Georg Conrad Maickler

aus der Festschrift „50 Jahre Maicklerschule 1952 – 2002“
von Dr. Ralf Beckmann

Er hat nicht allzeit in Rosen gesessen

Lebensstationen von Georg Konrad Maickler

Er sei zu einem Fellbacher Denkmal geworden, schreibt Otto Borst zur nachhaltigen Erinnerung an einen Mann, der nun seit über dreieinhalb Jahrhunderten unter der Erde liegt. Erstaunlich frisch ist die Erinnerung an diesen Pfarrer und Dichter, mit dem sich die Ortsgeschichte immer wieder beschäftigt – wie auch im Herbst 2002 die Baden-Württembergischen Literaturtage. Nicht zuletzt lebt er in der Erinnerung dieser Schule fort.
··········
* Ihre Aufgabe *
Beantworten Sie anhand des Textausschnitts oben:
1. Aus welcher Festschrift stammt er?
2. Wer schreibt, Maickler sei zu einem Fellbacher Denkmal geworden?
3. Welche Veranstaltung beschäftigte sich im Herbst 2002 mit ihm?

* Bereitgestelltes Material *
··········
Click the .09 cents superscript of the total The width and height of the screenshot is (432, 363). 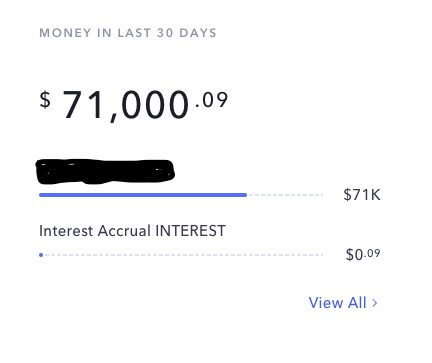coord(212,100)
··········
* Antwort *
1. Aus der Festschrift „50 Jahre Maicklerschule 1952 – 2002“.
2. Otto Borst.
3. Die Baden-Württembergischen Literaturtage.